Our camp moved around much like you and we haave hunted all over the state. Always hunted state land and could put on lots of miles scouting and making our runs. I really liked Kakaska area and Newaygo county. Lots of state land and plenty of area to walk and talk.

Good luck.


----------



## john warren (Jan 25, 2005)

well,,, how about killimng two birds with one stone so to speak?

there is a ton of state forest land around onoway, by black lake.

turkey season also just happens to coincide with the sturgeon spawning run on the black river.

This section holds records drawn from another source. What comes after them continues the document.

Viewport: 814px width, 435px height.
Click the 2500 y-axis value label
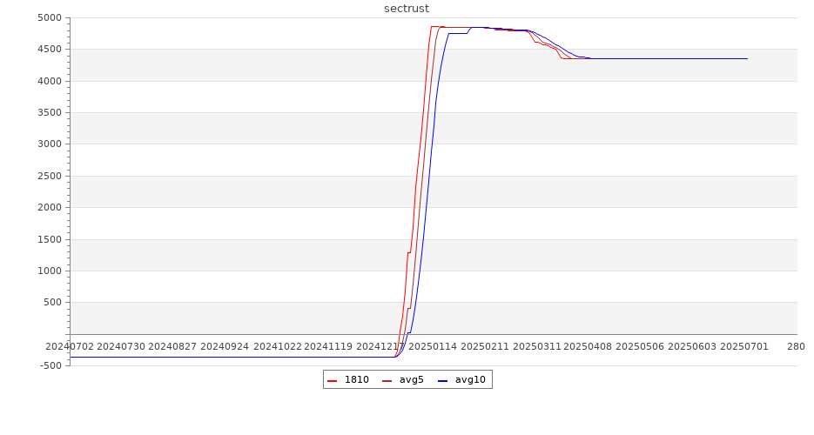pos(49,176)
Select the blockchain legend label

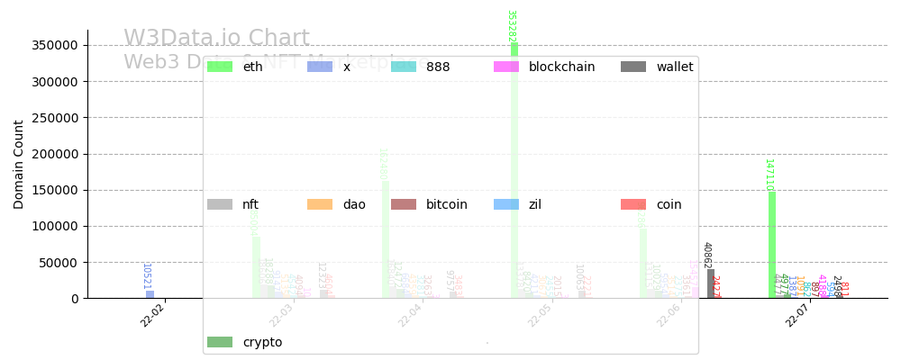pos(561,67)
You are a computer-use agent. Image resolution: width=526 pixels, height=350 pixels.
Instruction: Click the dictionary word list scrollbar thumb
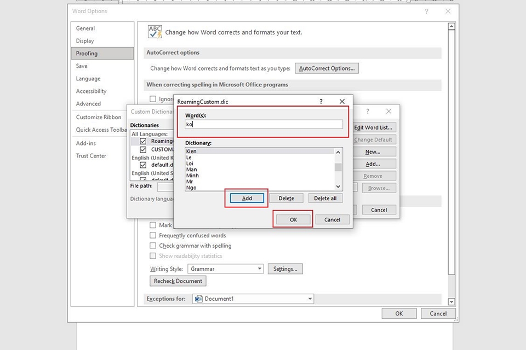338,167
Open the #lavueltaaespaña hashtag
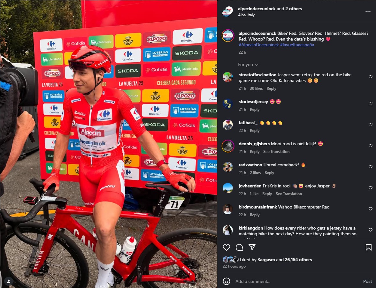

for a big adventure,,, you can camp on the river, with sturgeon for tommorrow and help guard the sturgeon,,, plus hunt a new area for turkey. 
imagine taking a beautiful tom,,, and on the same day helping to catch and tag a 6 ft 80 year old sturgeon? 
not to mention camping right on the river, with eagles greeting you every morning. elk roaming the area. bear and deer to watch.oh,,,and we frequently watch the turtles laying their eggs on the banks of the black river.
if its interesting to you, sturgeon for tommorrow will be signing up volunteers in a month or so . check their website.


----------



## pirate959 (Mar 23, 2011)

What I do is print out the aerial photos of the area I want to hunt. Then go to the stores where the locals are. If your In camouflage, they will love to tell you where they see turkey. Start x'ing these sightings with times. You can pretty quickly map the birds and predict good spots to check for roosts. Then hit these spots before sun up with crow calls and listen for birds.

As far as where to go, just be above zz line. ;-)


----------



## pirate959 (Mar 23, 2011)

Get a plat map for the county you will hunt. I like to find accessible state land near the big boys I always seem to see on private land. You can make some cleaver setups. In May, turkey need water frequently, so the sturgen run sounds like the ticket. 

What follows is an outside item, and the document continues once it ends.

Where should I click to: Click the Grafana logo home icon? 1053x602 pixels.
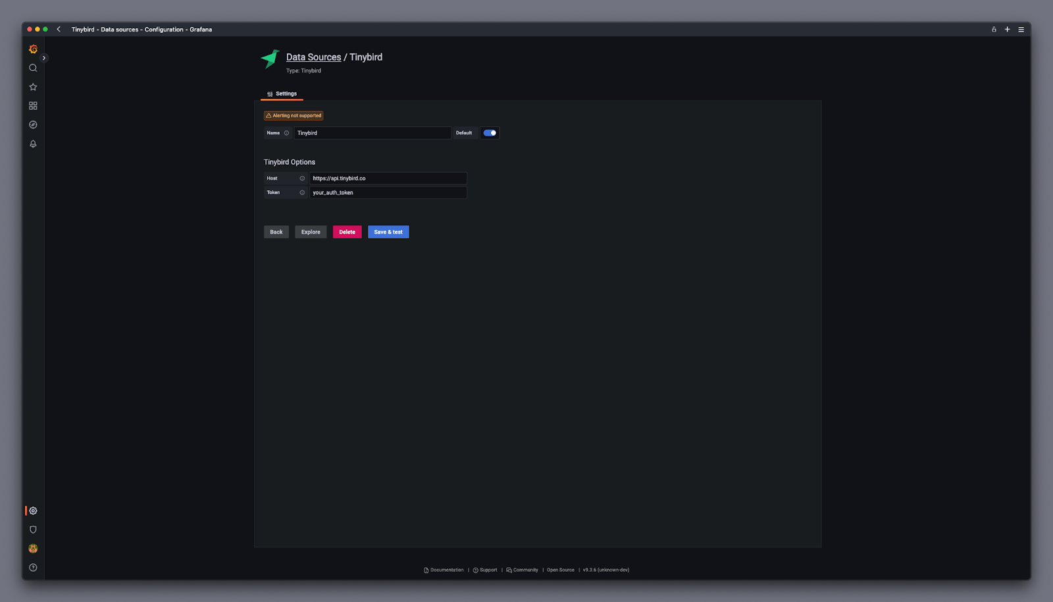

Crawford is not bad also, lots of good fly fishing to.


----------



## mcastle1 (Oct 17, 2012)

Truly appreciate everyone's response! We'll definitely check out Kalkaska and Newaygo, two counties we haven't been to yet! Thanks and good luck this spring!!


----------



## hawkeman20 (Jan 11, 2013)

I live in mason county and hunt mason and oceana counties. alot of federal and state lands. ive had very good luck in both areas.......


----------



## mcastle1 (Oct 17, 2012)

Thanks hawkeman20! We're pretty fond of Mason county too. We've had a really good run there for the last few years. I'll have to spend a weekend in Oceana county and see what it's like. Again, thanks for the tip!


----------